→ Activities:
**a.** In the passage on DEI and family life, after what age are marriage and children frequently postponed?
**b.** Quote the passage on DEI and family life from "Community Over Chaos" up to and including "to mere numbers.".
**c.** Extend the passage on DEI and family life, starting after its last sentence.
BEGIN Exercise passage
However, today's reality is stark: delayed families, unaffordable housing, and a biological clock that conflicts with economic pressures. Marriage and children are frequently postponed until after the age of 30, while homeownership remains an elusive dream.
What if DEI initiatives serve as a form of transference, creating a corporate "family" when real families feel out of reach? If society cannot provide stability, why not strive to make the workplace safe, inclusive, and harmonious?
Critics on the right mock this approach, but they overlook the fundamental issue: globalised capital has deprived women of what truly matters, and DEI represents their imperfect solution.
Furthermore, society tends to glorify women as employees while sidelining those who choose motherhood. A genuine conservative vision would honour all women - mothers, caregivers, and professionals - by making their choices viable, rather than forcing them to pursue corporate ladders for survival.
Community Over Chaos
High living costs compel both parents to work, leaving children in state-run breakfast clubs and after-school schemes. This isn't freedom; it's the state usurping the role of families as parents lose precious time to nurture their own children.
For family men, this situation is particularly challenging. Your children grow up amidst this chaos, and your ability to provide stability is undermined by market forces. The focus of DEI on identity - whether racial, gender, or otherwise - may appear to be pandering (and it often is), but it also represents a desperate attempt to find belonging in a world where markets reduce everything to mere numbers.
END Exercise passage
BEGIN Data records
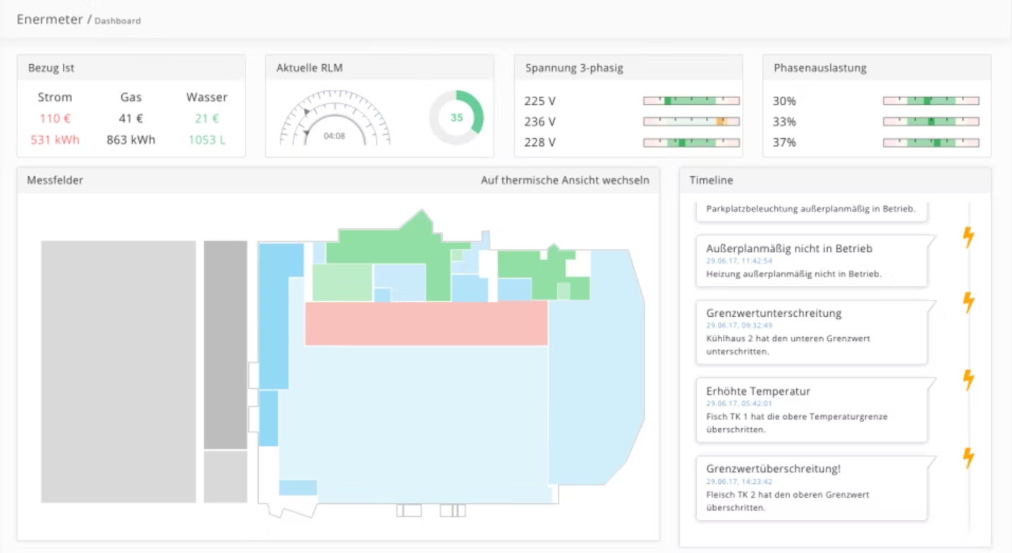Image resolution: width=1012 pixels, height=553 pixels.
Task: Open the Grenzwertüberschreitung! timeline card
Action: [x=811, y=488]
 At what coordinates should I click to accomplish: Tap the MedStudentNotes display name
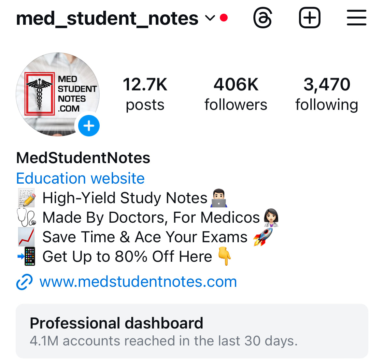tap(83, 158)
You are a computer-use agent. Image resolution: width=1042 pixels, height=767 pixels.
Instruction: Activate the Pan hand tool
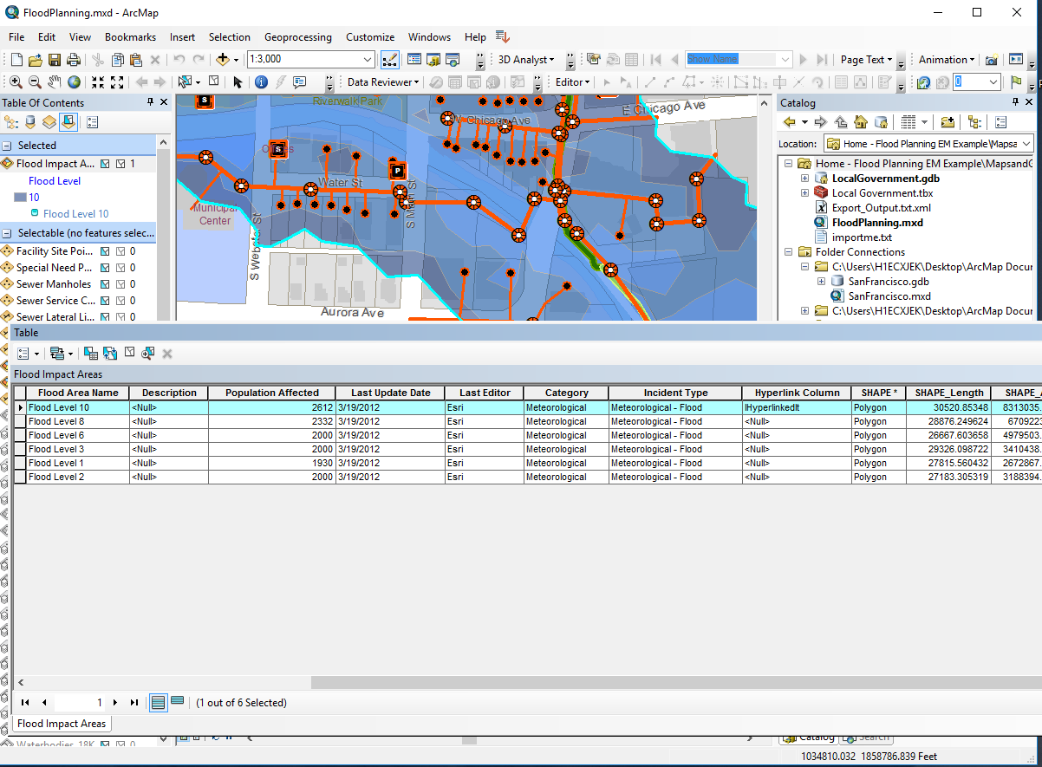coord(55,82)
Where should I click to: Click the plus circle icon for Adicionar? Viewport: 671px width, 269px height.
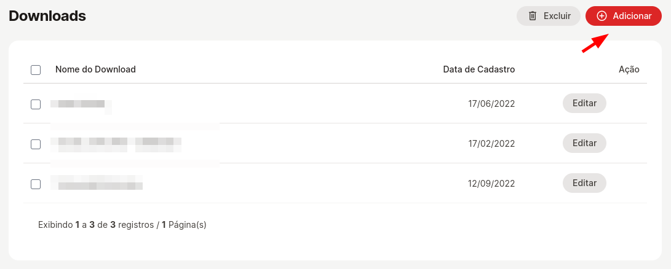[602, 16]
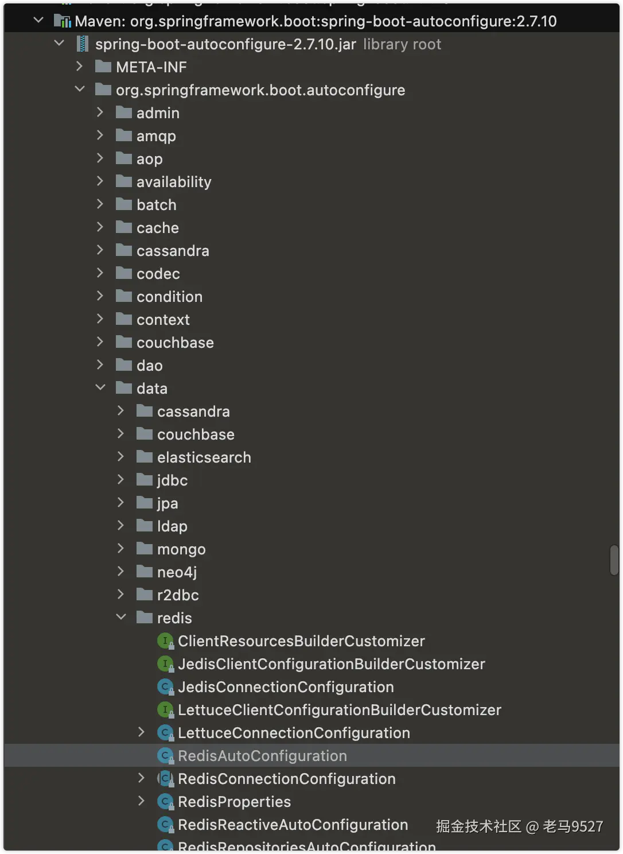Click the JedisConnectionConfiguration class icon

tap(165, 687)
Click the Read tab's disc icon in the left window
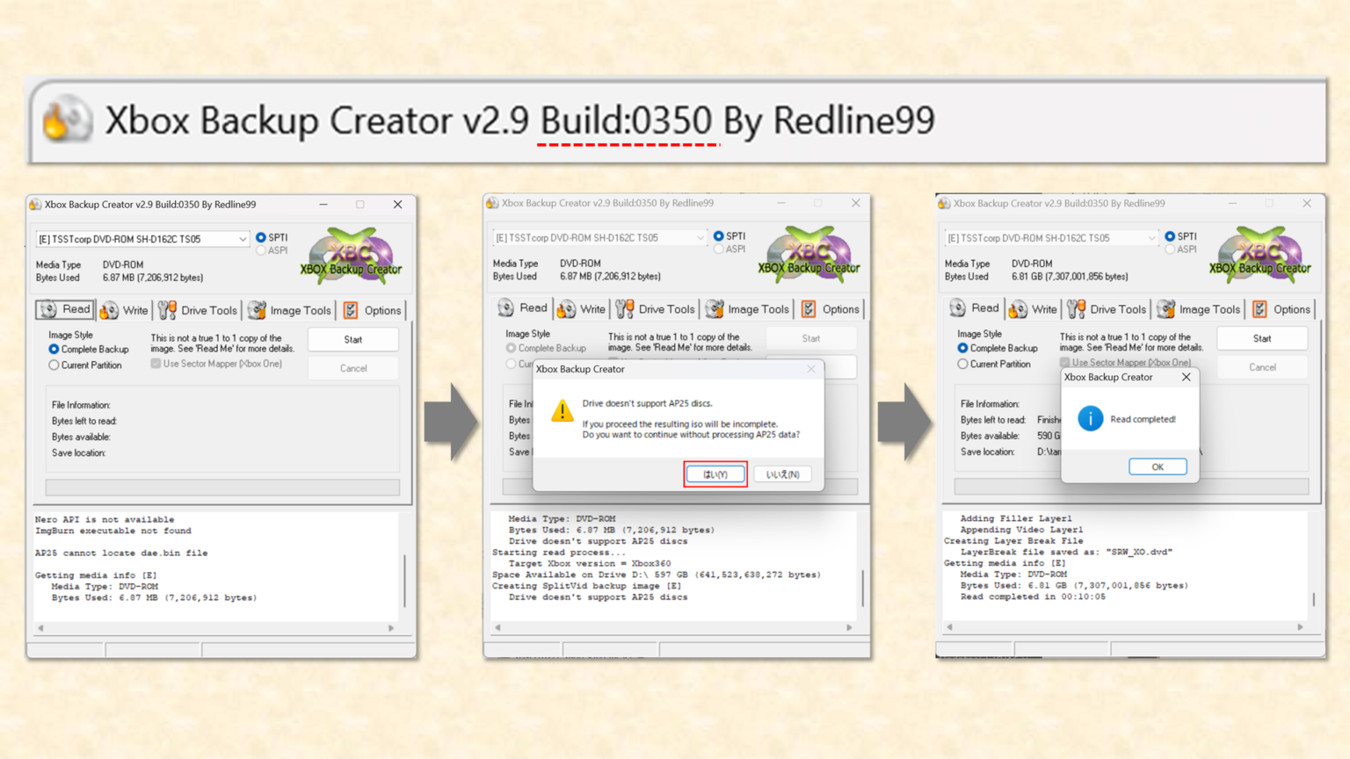1350x759 pixels. 49,309
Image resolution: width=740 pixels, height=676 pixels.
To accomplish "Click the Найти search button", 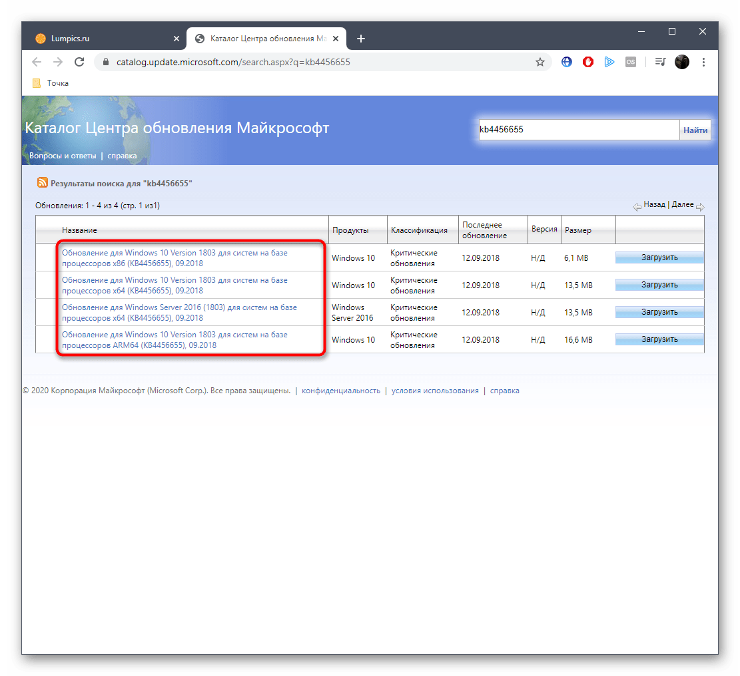I will 695,130.
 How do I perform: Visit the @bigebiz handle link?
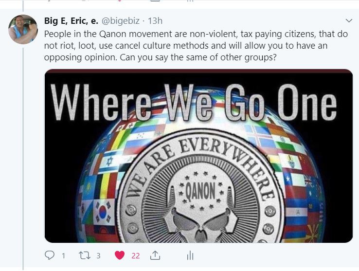121,21
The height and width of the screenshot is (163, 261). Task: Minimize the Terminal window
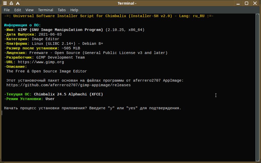click(x=238, y=3)
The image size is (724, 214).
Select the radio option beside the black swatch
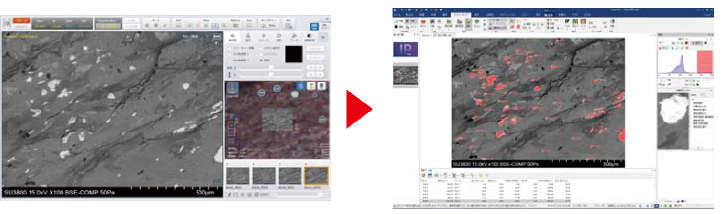click(x=260, y=60)
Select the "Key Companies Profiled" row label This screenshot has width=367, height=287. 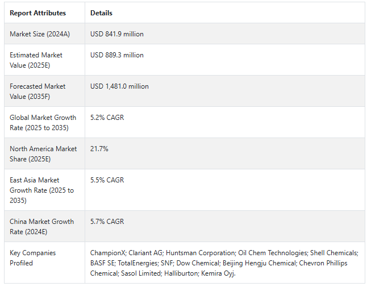(x=32, y=258)
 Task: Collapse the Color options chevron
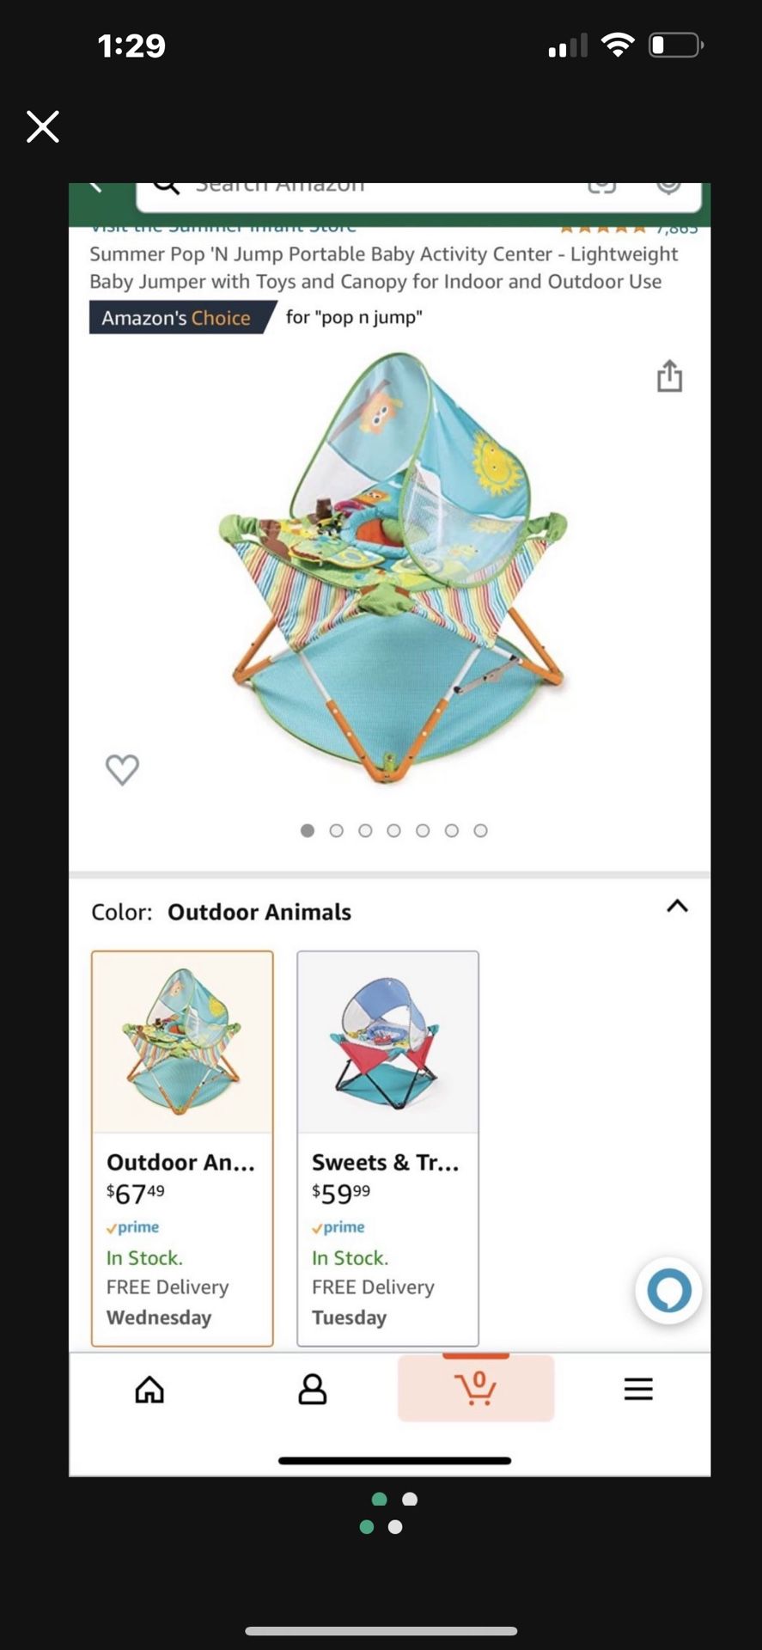click(677, 906)
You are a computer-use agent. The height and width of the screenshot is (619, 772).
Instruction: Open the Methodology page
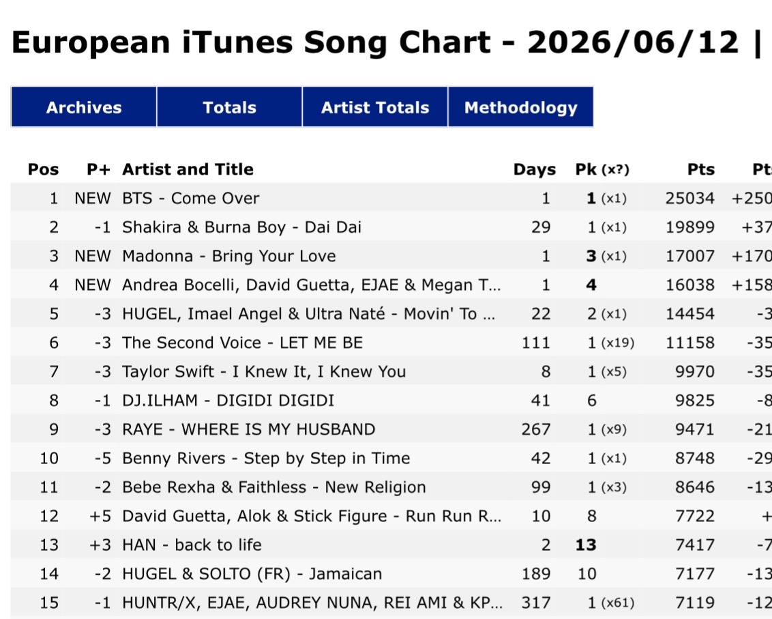point(520,107)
END Data records
→ Answers for the exercise:
**a.** After the age of 30.

**b.**
Community Over Chaos
High living costs compel both parents to work, leaving children in state-run breakfast clubs and after-school schemes. This isn't freedom; it's the state usurping the role of families as parents lose precious time to nurture their own children.
For family men, this situation is particularly challenging. Your children grow up amidst this chaos, and your ability to provide stability is undermined by market forces. The focus of DEI on identity - whether racial, gender, or otherwise - may appear to be pandering (and it often is), but it also represents a desperate attempt to find belonging in a world where markets reduce everything to mere numbers.

**c.**
Gen Z's preoccupation with identity is not the root problem; rather, it is a symptom of a society that is adrift. Conservatives could channel this energy toward fostering national pride, local loyalty, or a shared sense of purpose, instead of allowing market forces to keep us fragmented.
Stability, Not Just Growth
Policies such as tax breaks for working mothers may seem appealing, but they reinforce a system that penalises women who choose to stay at home. Conservatives should advocate for tax relief for single-income families, not just dual-earner households, to ensure that motherhood remains a genuine choice.
While corporate DEI initiatives often overpromise - since diversity alone will not resolve inequality- the underlying principle is sound: businesses must prioritise serving society, not just their shareholders. The right's unwavering faith in free markets overlooks how corporations often evade this responsibility, prioritising short-term profits over long-term sustainability.
A conservative reexamination would eliminate the excesses of DEI, avoiding tokenism and guilt trips, while focusing on providing individuals with a stake in the system. This approach can be termed economic patriotism: companies prosper when communities thrive. This perspective surpasses the left's nanny-state DEI and Conservative Inc’s laissez-faire dogma.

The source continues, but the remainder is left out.